There are a few times a year that feel transitional. Spring time symbolizes renewal, birthdays earmark another year older, certain religious holidays spark self-reflection and January represents a starting over. For me, that means clearing out household & personal management files from the prior year and setting up my systems for the next. It can be a tricky transition to go from all the holiday pre-occupation and festivities to Jan 2, when we are off and running again. In the past it could sometimes be February before I recovered and thought to reset my systems. For many others they never do a reset and get swamped by the old, unneeded materials.
This year, vowing to do it differently, I got started on my reset during the slower days between Christmas and the New Year. The task is still in progress, but this is what my new year’s reset involves:
Setting up my new planner and/or calendar (whether paper or electronic) with the next years meetings, school schedule, appointments, etc.
Ordering a wall calendar – just so I can remind myself what the date is!
Purging my files of last year’s bills & determining what needs to be kept and what needs to be shred or recycled.
Gathering all supporting paper documents for the prior year taxes; bank statements, investment year end statements and other documents the IRS would want to see should they decide to audit me. (Check out the record retention list under the Tip of the Month box on the home page.)
Gathering all supporting documents that are digital into a file folder for that years taxes and backing it up on a flash drive or in the cloud. This is the same as keeping paper documents required by the IRS. I recommend having all your digital documents in your possession.
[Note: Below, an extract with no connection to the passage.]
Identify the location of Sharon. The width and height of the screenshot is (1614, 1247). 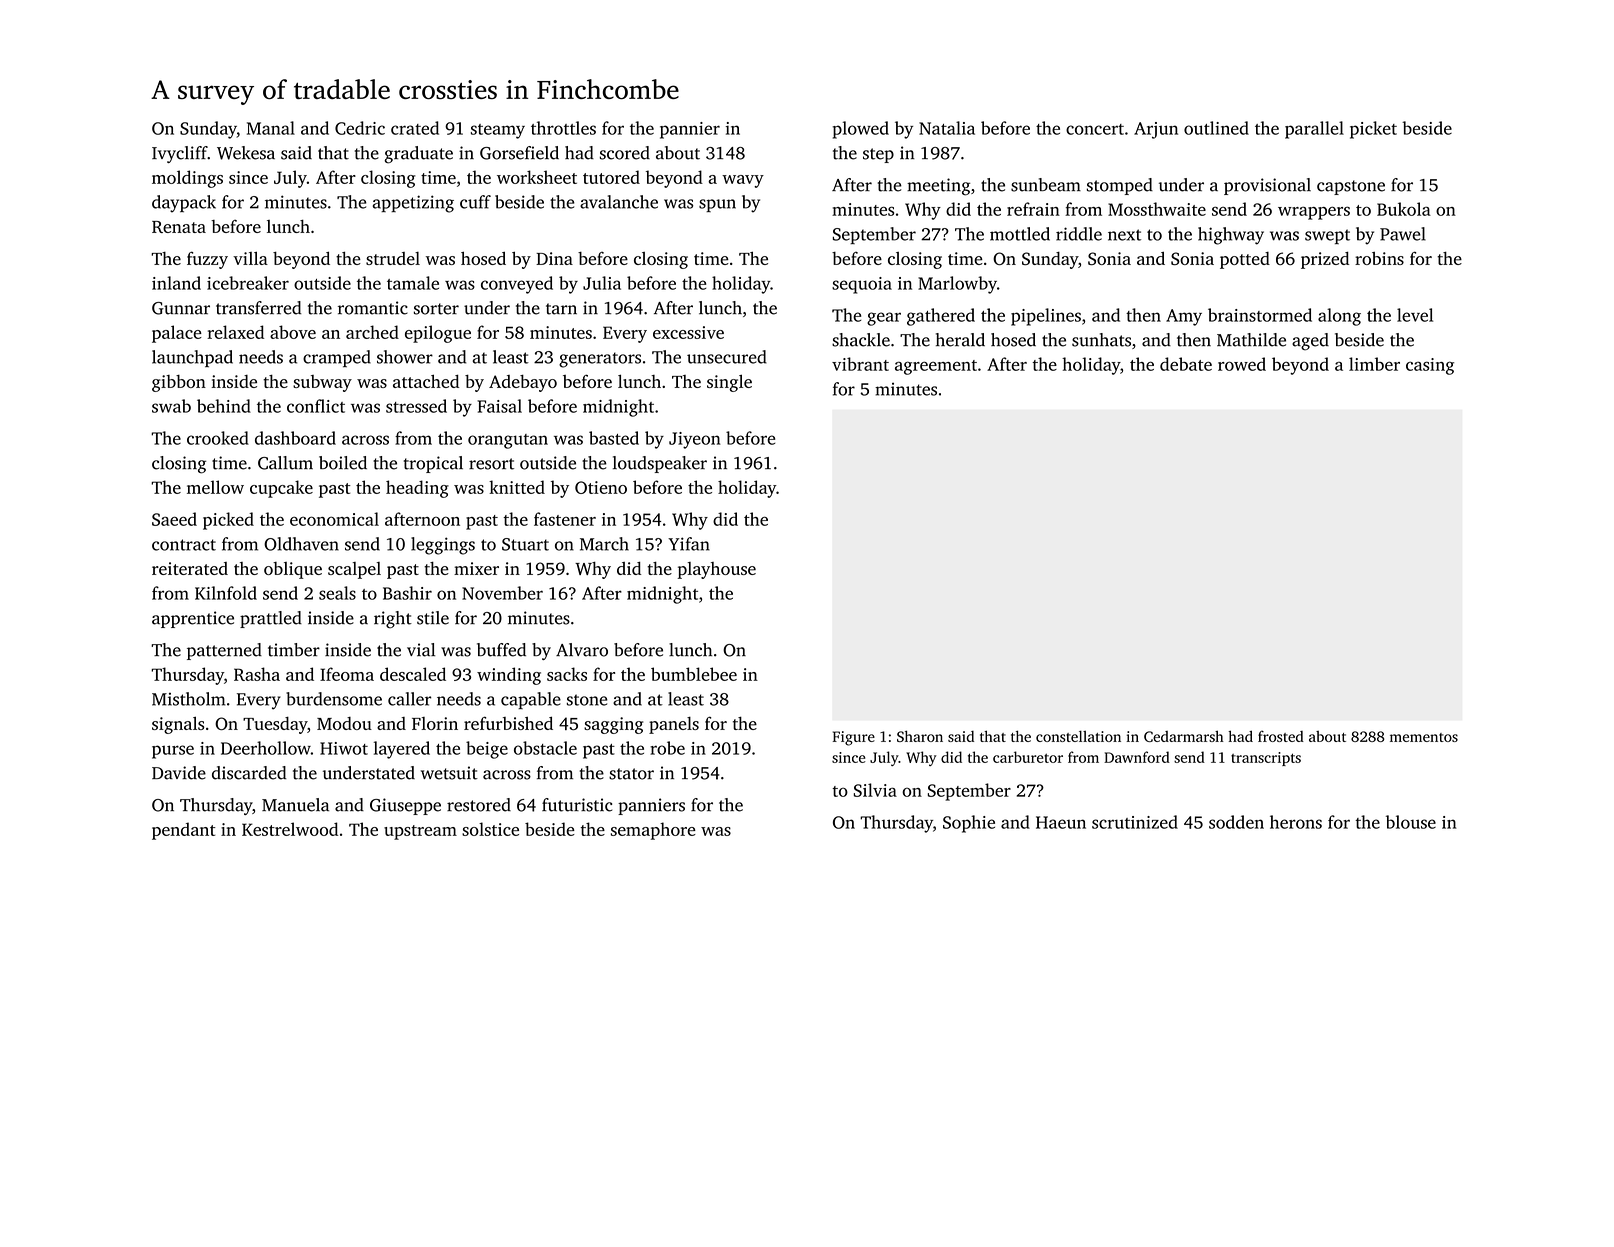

If you count on a company holding them for you, make sure you understand their record retention policies.
Preparing my tax materials to give to my accountant by mid-February.
Clearing out files of any miscellaneous papers that may have been useful at one time, but are no longer relevant.
Replacing worn folders in my filing system.
Setting up new folders for any new accounts or projects (both paper and electronic).
Determining what information I am comfortable changing to paperless, and establishing a routine for whatever action is necessary for that information.
Once my tax returns are complete, archiving them along with the required supporting documents in my archive filing system (which is separate from my current reference and active file system).
Other yearly review for January may include (although I am happy to get it done by the end of February)
Reviewing investments with my financial planner.
Reviewing my will and health care proxy documents for any necessary updates.
Reviewing credit reports by going to www.annualcreditreport.com, the recommended source for a free credit report, authorized by the federal government.
Are you ready to get started on your reset?